ING, qui travaille sur des projets blockchain depuis 2014, est l'une des rares banques dans le monde à expérimenter cette technologie. "Nous sommes tombés sur le zero-knowledge proof lorsque nous faisions des recherches sur les paiements internationaux dans la blockchain. Nous cherchions à nous assurer qu'un acteur puisse faire une transaction sans qu'un autre acteur de ce réseau n'en connaisse les détails. Le zero-knowledge proof était la réponse à ce problème", raconte Mariana Gomez de la Vila, senior program manager blockchain chez ING. "Nous avons joué avec cette technologie et nous en avons conclu qu'elle n'était pas totalement adapté au secteur. Dans le monde financier, tout est relié à un chiffre, que ce soit un prêt, un paiement, un solde bancaire… Nous avons donc implémenté une brique qui permet de cacher un chiffre dans une série de chiffres", ajoute-t-elle.
Un projet open source
En novembre 2017, ING a lancé sa propre solution, qu'elle a nommée zero-knowledge range proof, un version améliorée du ZKP. Concrètement, cette brique permet aux utilisateurs de prouver qu'ils ont un chiffre secret liée à une suite de chiffres connue. Et non, un élément tout entier (un montant, un âge…). "Par exemple, pour un prêt immobilier, un client peut prouver qu'il gagne assez pour avoir un crédit immobilier sans que la banque connaisse son salaire", illustre Mariana Gomez de la Vila. Ainsi, pour le cas du projet de trade finance, UBS ne pourrait pas voir le montant exact des transactions effectuées par Commerzbank.
Actuellement, ING expérimente cette technologie sur des cas d'usage dans le paiement mais ne précise pas lesquels. Et elle utilise la blockchain Ethereum pour opérer les transactions. "Nous avons choisi ce protocole parce que nous travaillions déjà avec pour nos autres projets blockchain. De plus, la blockchain Corda (développée par le consortium d'acteurs financiers R3, ndlr) n'était pas encore live au moment de nos travaux", précise-t-elle. La blockchain de R3, qui permet de réaliser de multiples applications dans le secteur financier, est live depuis seulement le 12 juillet 2018. Comme Corda, la solution d'ING est open source, disponible sur Github. Elle est destinée à toute entreprise qui souhaite cacher un chiffre dans une série de chiffres.
"Vitalik Buterin nous a dit que notre contribution était super et nous a mis en contact avec son équipe"

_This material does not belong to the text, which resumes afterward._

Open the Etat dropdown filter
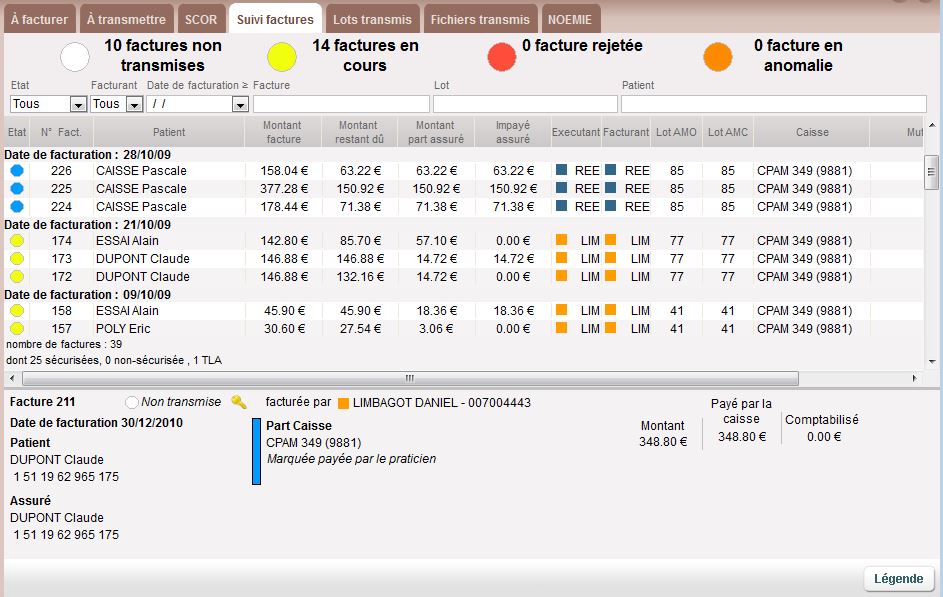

"Nous avons pour habitude de partager nos recherches avec notre écosystème. Il était donc logique de mettre en open source ce projet pour que tout le monde puisse le tester. Même si nous sommes actifs sur le sujet de la blockchain, nous n'avons pas la prétention de tout savoir", estime Mariana Gomez de la Vila. Le lendemain de la mise en ligne du projet sur Github, le cofondateur d'Ethereum Vitalik Buterin a envoyé un mail à l'équipe d'ING. "Il nous a dit que notre contribution était super et nous a mis en contact avec son équipe pour améliorer la technologie", raconte la dirigeante. Autre intérêt : le co-inventeur de Zcash (crypto-monnaie anonyme basée sur le zero knowledge proof), Madars Virza, a prévenu la banque d'une vulnérabilité, qui depuis a été corrigée.

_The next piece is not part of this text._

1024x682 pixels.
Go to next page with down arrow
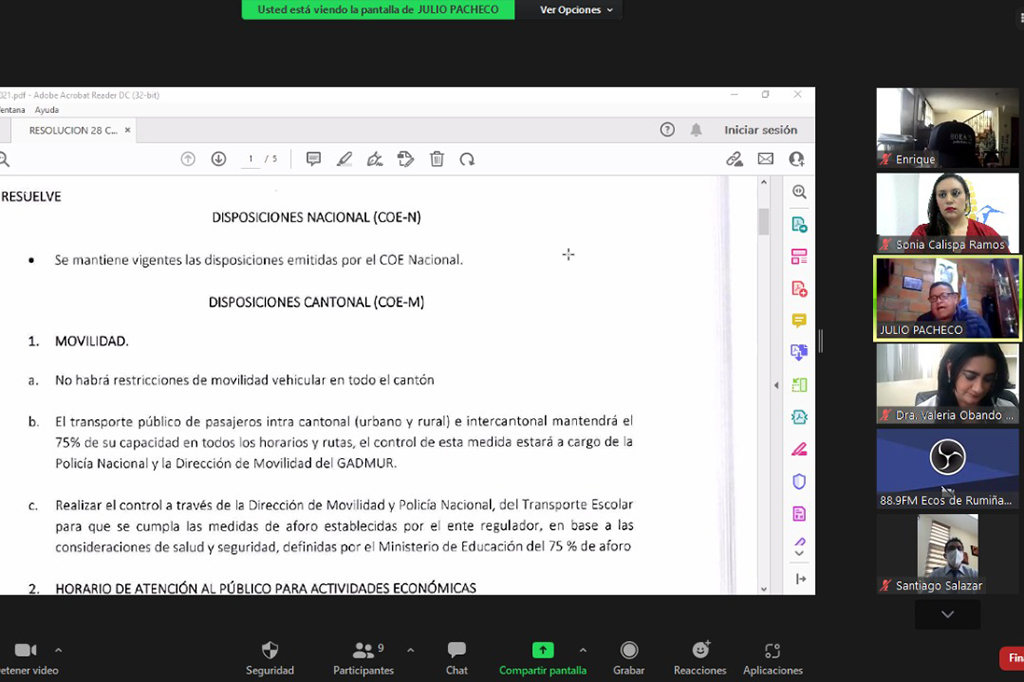(219, 159)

La banque néerlandaise a poursuivi ses recherches et développe un nouveau type de preuve, le zero-knowledge set membership. Cette technologie peut par exemple confirmer l'appartenance d'un individu à l'Union européenne sans pour autant révéler de quel pays il est originaire. Cette brique pourrait intéresser les banques pour leurs processus de KYC (know your customer). Le ZKP pourrait aussi s'appliquer à d'autres branches de la banque (prêt, assurance, scoring de crédit…). Bref, partout où il y a un enjeu de communication de données personnelles. Un sujet d'autant plus important quelques semaines après l'entrée en vigueur du RGPD.